The first document on Surety's Supplemental Log consists of five pages (bates nos. 1760-64) described on the log as "Attorney Work Product received from BE&K at Mediation." (Pl.'s Resp., Ex. E at 1.) The document is entitled "UNC Dental Sciences-ASTC Default/Timeline of Relevant Events /9/11/2012."[2] Its first page bears a handwritten notation, "Rec'd from BE&K Mediation 9/11/12, " and subsequent pages bear a few other short handwritten notations. There are three pages of a timeline of events regarding ASTC's default on the Dental Science Building work, and a calculation of what appears to be BE&K's claim. On each page appears: "For Settlement Purposes Only."

Although Surety's Supplemental Log asserts work-product protection for the document, there is no suggestion that it is Surety's own work product.

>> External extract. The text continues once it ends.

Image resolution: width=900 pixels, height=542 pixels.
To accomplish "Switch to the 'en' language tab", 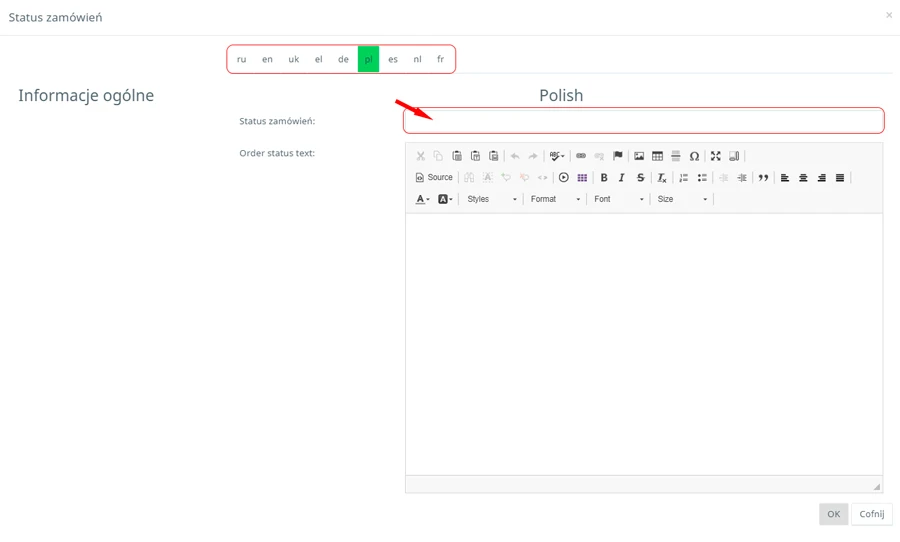I will point(267,59).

Rather, the suggestion is that it is work product of BE&K, handed to Surety's representatives during the mediation. Assuming that is the background of the document, Surety argues that it is privileged from production by the Illinois Uniform Mediation Act, 710 Ill. Comp. Stat. ยง 35/1, et seq. (Pl.'s Suppl. Mem. at 5.) With respect to privilege, the Act provides, in pertinent part, that:

(a) Except as otherwise provided in Section 6, a mediation communication is privileged as provided in subsection (b) and is not subject to discovery or admissible in evidence in a proceeding ...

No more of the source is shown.